# Description of the task
Repeat the lines of the listing below verbatim, starting from the line with "Seek on the" up to and including the line with "Action: pos(278,142)".

# Entries taken from a collection
··········

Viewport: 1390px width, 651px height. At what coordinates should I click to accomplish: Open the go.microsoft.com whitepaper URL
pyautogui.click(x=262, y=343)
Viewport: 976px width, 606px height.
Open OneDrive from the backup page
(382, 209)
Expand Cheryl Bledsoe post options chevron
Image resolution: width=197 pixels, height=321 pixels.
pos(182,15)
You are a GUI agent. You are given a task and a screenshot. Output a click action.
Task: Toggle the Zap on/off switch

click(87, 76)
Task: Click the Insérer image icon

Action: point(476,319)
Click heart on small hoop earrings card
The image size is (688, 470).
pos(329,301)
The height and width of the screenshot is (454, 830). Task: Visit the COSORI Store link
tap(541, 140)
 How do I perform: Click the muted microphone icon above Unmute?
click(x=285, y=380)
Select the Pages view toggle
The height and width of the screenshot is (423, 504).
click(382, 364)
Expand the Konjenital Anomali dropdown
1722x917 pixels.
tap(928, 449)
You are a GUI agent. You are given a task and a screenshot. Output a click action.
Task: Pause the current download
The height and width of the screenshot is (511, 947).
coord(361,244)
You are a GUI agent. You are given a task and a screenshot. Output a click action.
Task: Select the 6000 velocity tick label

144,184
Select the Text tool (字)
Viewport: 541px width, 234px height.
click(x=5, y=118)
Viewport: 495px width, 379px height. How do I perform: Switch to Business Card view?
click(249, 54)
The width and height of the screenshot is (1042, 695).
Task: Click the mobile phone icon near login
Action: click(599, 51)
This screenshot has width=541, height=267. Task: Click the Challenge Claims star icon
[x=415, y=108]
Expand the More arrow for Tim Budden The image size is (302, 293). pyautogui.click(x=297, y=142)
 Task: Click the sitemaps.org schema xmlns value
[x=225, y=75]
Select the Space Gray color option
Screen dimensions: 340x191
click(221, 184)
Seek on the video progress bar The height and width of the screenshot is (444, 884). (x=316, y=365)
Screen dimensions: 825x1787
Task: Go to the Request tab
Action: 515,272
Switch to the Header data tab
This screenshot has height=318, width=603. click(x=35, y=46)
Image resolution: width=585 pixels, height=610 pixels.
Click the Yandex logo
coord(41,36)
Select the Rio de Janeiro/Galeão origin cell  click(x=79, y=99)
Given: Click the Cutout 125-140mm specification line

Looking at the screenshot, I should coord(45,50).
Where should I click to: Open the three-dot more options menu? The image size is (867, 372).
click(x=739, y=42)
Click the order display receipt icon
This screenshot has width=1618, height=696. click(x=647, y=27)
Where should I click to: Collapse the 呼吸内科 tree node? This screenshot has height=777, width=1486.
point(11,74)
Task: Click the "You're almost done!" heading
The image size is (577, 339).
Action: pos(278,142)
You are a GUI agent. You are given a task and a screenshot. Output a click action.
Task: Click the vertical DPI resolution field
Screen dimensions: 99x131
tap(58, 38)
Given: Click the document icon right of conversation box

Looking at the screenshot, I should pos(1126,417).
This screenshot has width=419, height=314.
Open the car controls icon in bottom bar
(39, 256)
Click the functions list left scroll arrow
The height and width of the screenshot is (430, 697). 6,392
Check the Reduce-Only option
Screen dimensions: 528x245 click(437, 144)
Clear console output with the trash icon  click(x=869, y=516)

··········

# Task solution
Seek on the video progress bar The height and width of the screenshot is (444, 884). (x=316, y=365)
Screen dimensions: 825x1787
Task: Go to the Request tab
Action: 515,272
Switch to the Header data tab
This screenshot has height=318, width=603. click(x=35, y=46)
Image resolution: width=585 pixels, height=610 pixels.
Click the Yandex logo
coord(41,36)
Select the Rio de Janeiro/Galeão origin cell  click(x=79, y=99)
Given: Click the Cutout 125-140mm specification line

Looking at the screenshot, I should coord(45,50).
Where should I click to: Open the three-dot more options menu? The image size is (867, 372).
click(x=739, y=42)
Click the order display receipt icon
This screenshot has width=1618, height=696. click(x=647, y=27)
Where should I click to: Collapse the 呼吸内科 tree node? This screenshot has height=777, width=1486.
point(11,74)
Task: Click the "You're almost done!" heading
The image size is (577, 339).
Action: pos(278,142)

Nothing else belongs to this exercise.